### Assigned task
Copy out nothing but the lines from the one holding "Screen dimensions: 965x541" through the end of the entries below, exactly as written and without the pictures.

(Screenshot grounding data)
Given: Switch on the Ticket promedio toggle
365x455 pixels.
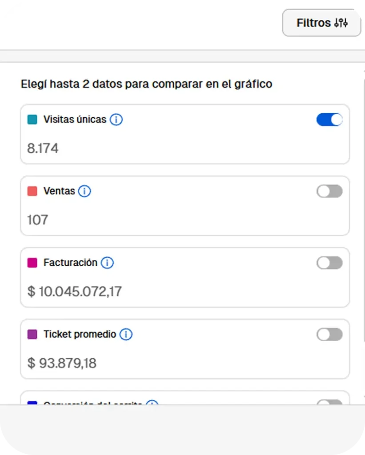Looking at the screenshot, I should 329,334.
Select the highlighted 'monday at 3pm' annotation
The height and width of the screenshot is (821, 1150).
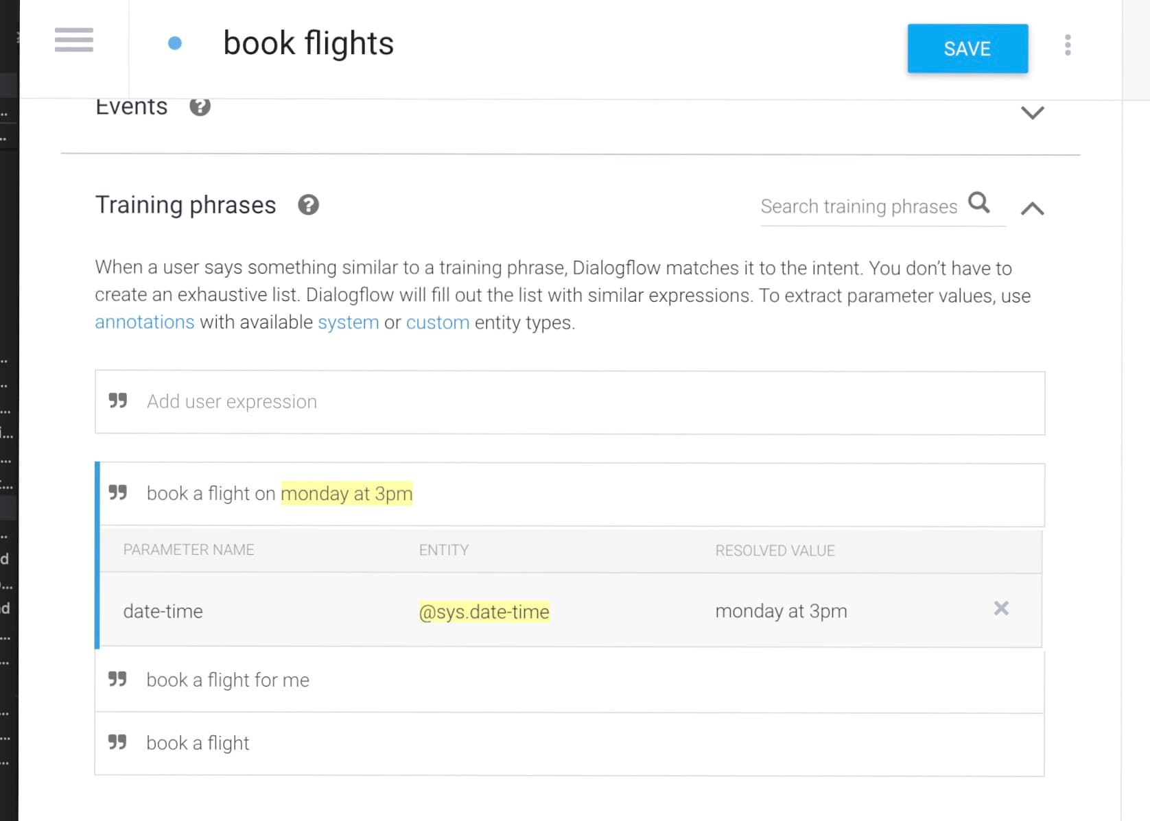347,493
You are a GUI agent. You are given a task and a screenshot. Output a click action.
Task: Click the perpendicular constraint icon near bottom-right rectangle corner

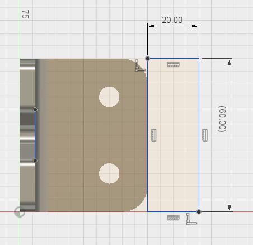191,219
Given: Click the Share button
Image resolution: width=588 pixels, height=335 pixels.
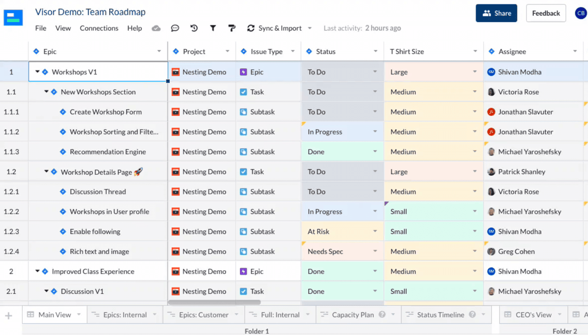Looking at the screenshot, I should [496, 13].
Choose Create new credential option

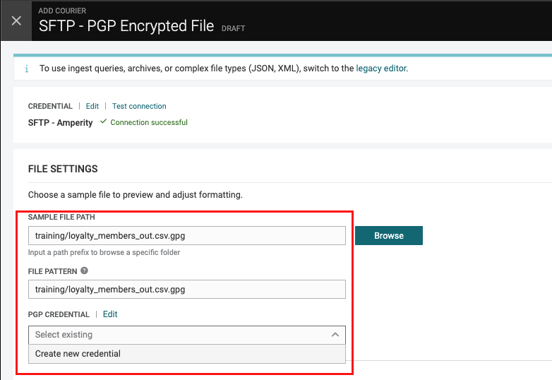pyautogui.click(x=78, y=354)
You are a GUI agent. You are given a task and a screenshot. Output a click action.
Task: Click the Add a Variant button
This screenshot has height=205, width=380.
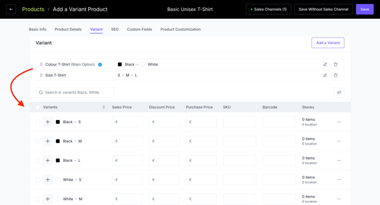click(x=328, y=43)
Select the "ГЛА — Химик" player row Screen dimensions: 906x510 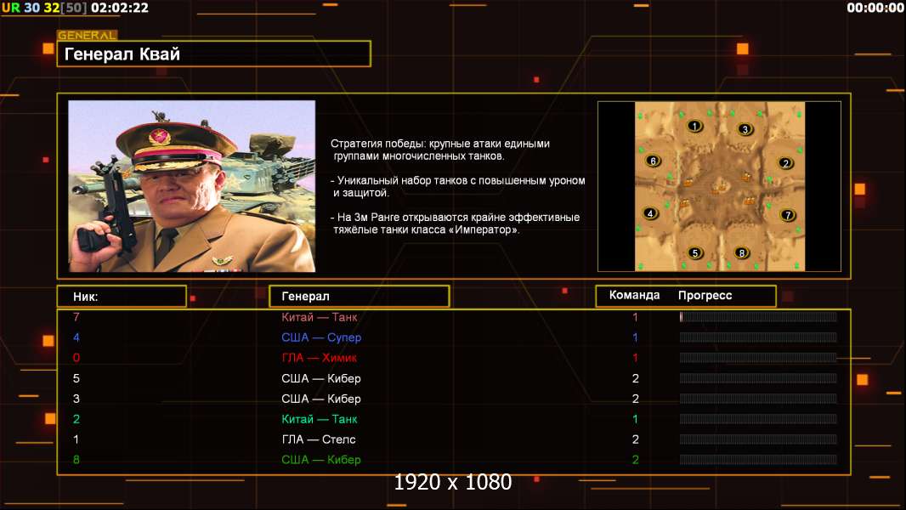click(320, 358)
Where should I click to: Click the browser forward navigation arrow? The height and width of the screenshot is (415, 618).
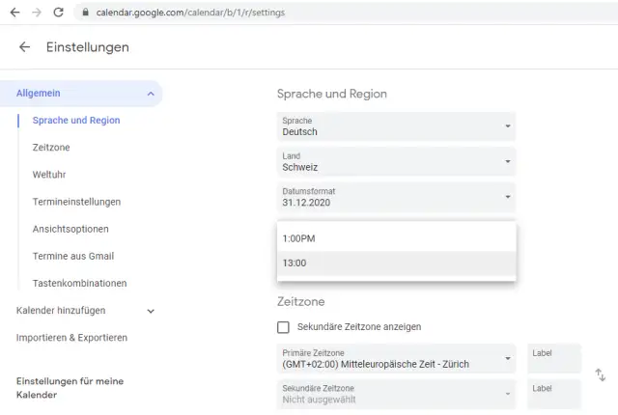point(37,14)
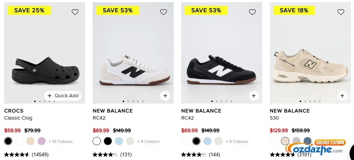Add white New Balance RC42 to wishlist

(x=164, y=12)
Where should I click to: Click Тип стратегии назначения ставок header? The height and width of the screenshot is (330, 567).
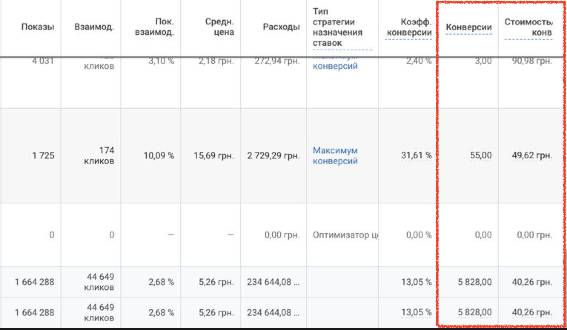pyautogui.click(x=337, y=27)
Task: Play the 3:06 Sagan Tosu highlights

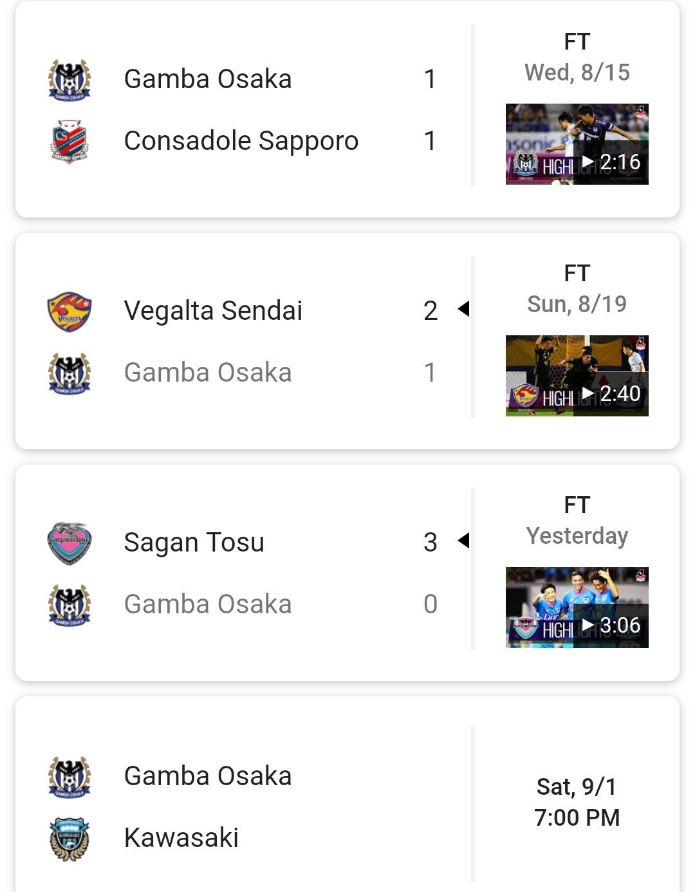Action: pos(577,608)
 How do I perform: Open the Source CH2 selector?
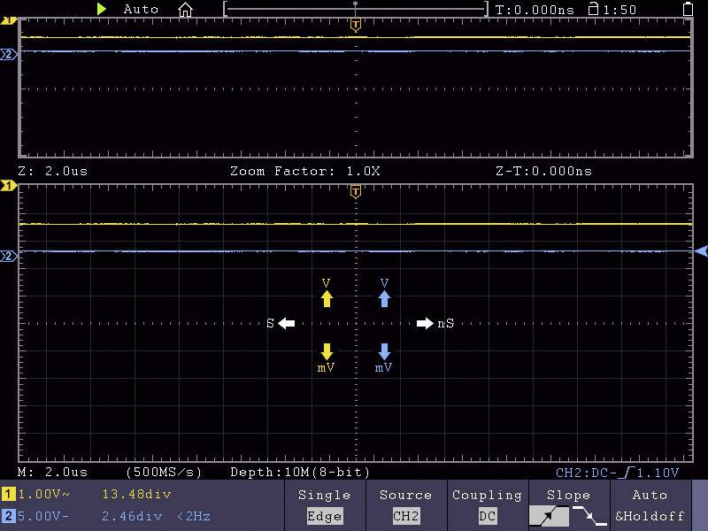click(405, 505)

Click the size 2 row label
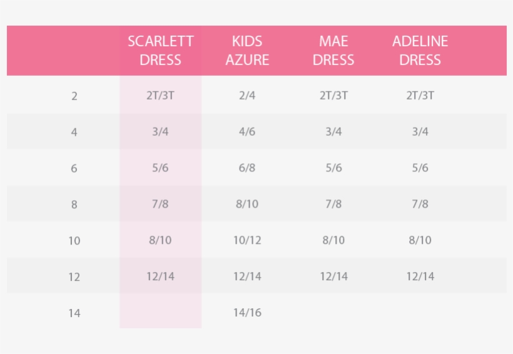[74, 96]
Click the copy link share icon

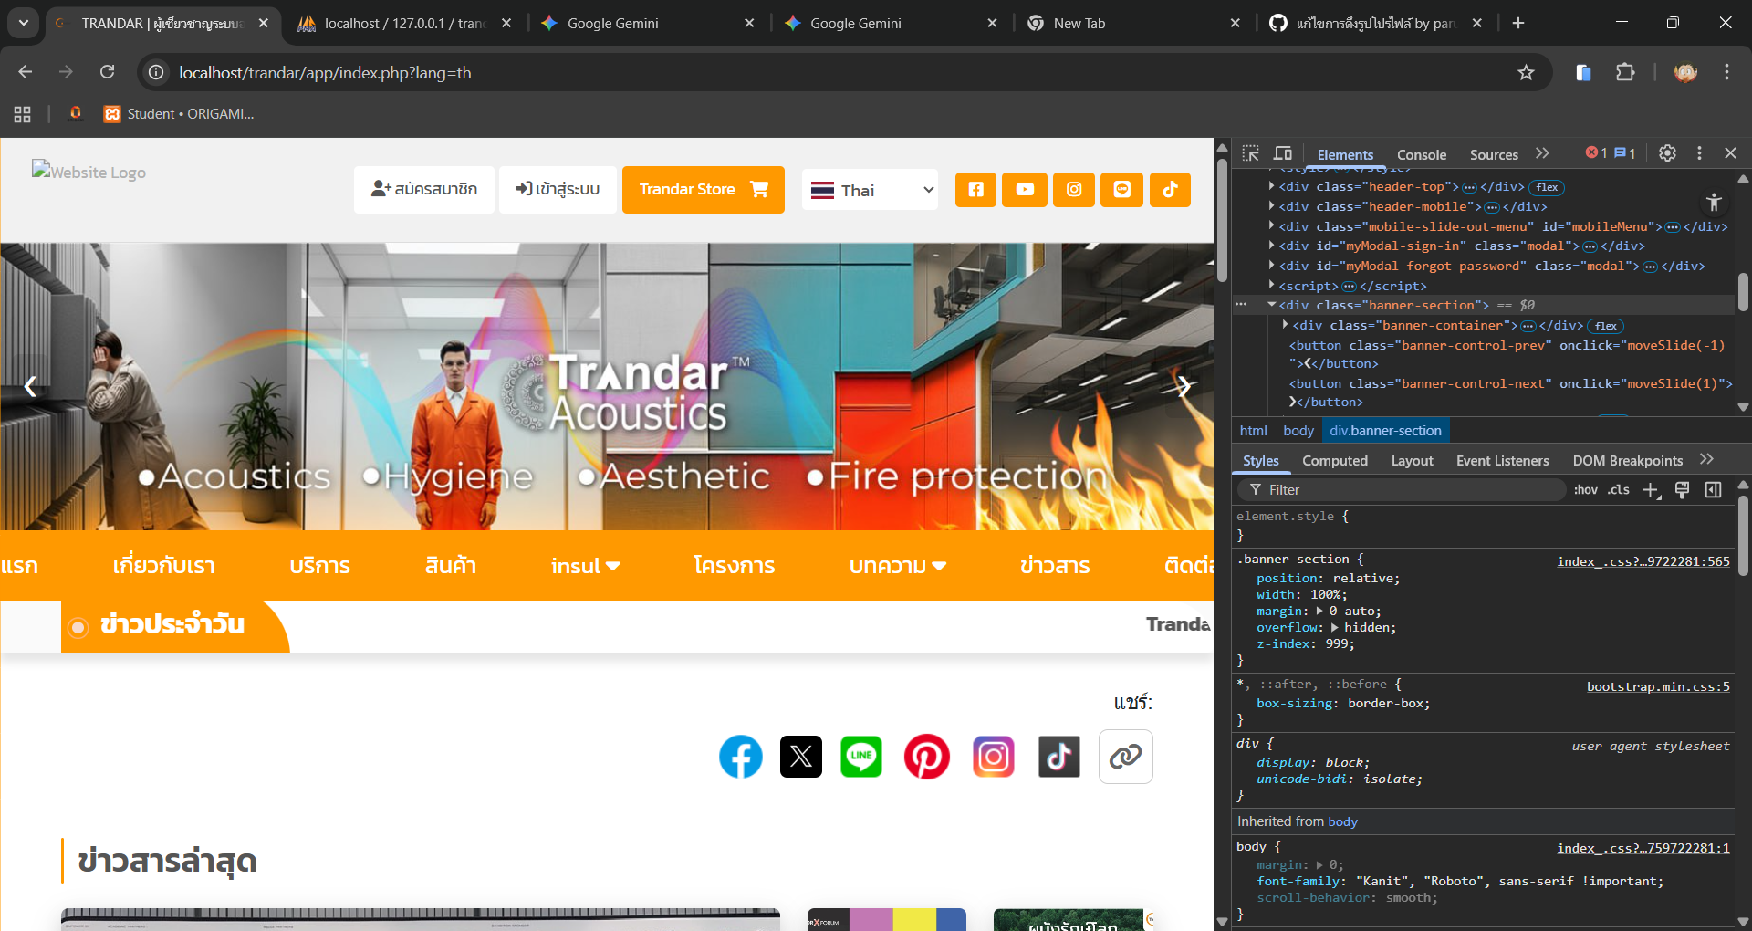point(1125,757)
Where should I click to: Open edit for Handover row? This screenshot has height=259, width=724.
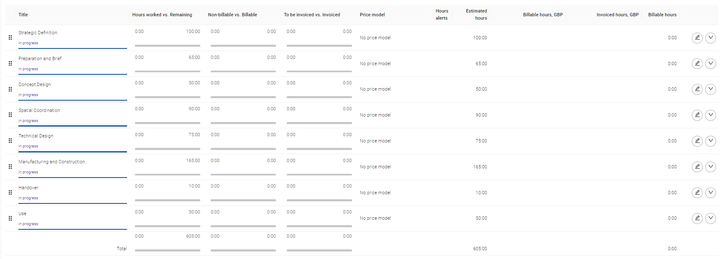click(697, 193)
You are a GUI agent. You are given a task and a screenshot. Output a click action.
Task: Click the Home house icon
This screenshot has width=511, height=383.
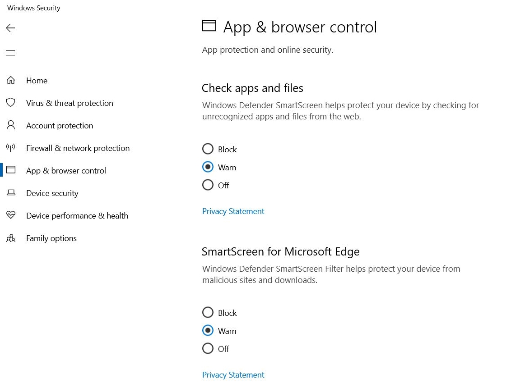11,81
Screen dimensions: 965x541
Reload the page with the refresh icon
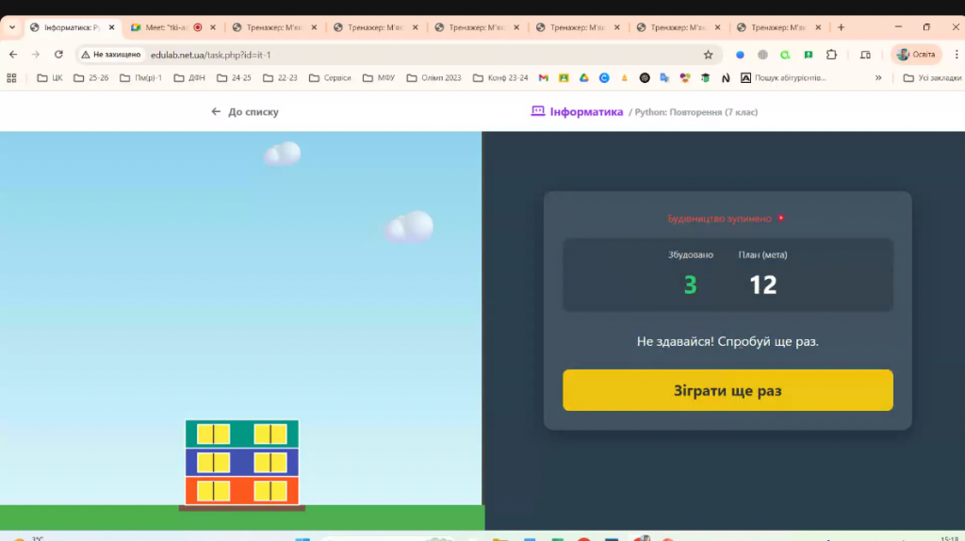[58, 55]
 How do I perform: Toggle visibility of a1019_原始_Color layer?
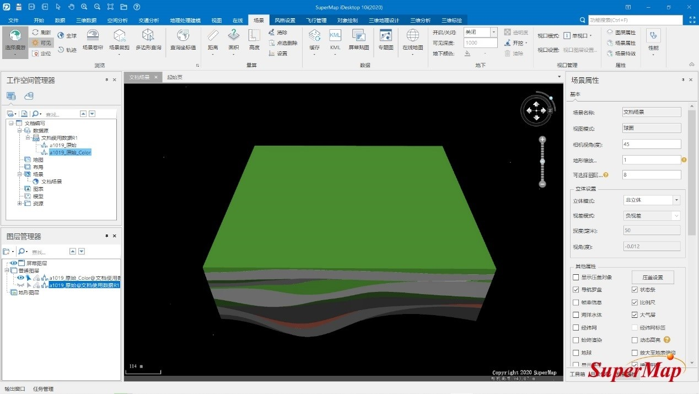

### Task result
Screen dimensions: 965x541
Reload the page with the refresh icon
[58, 55]
 How do I perform: Toggle visibility of a1019_原始_Color layer?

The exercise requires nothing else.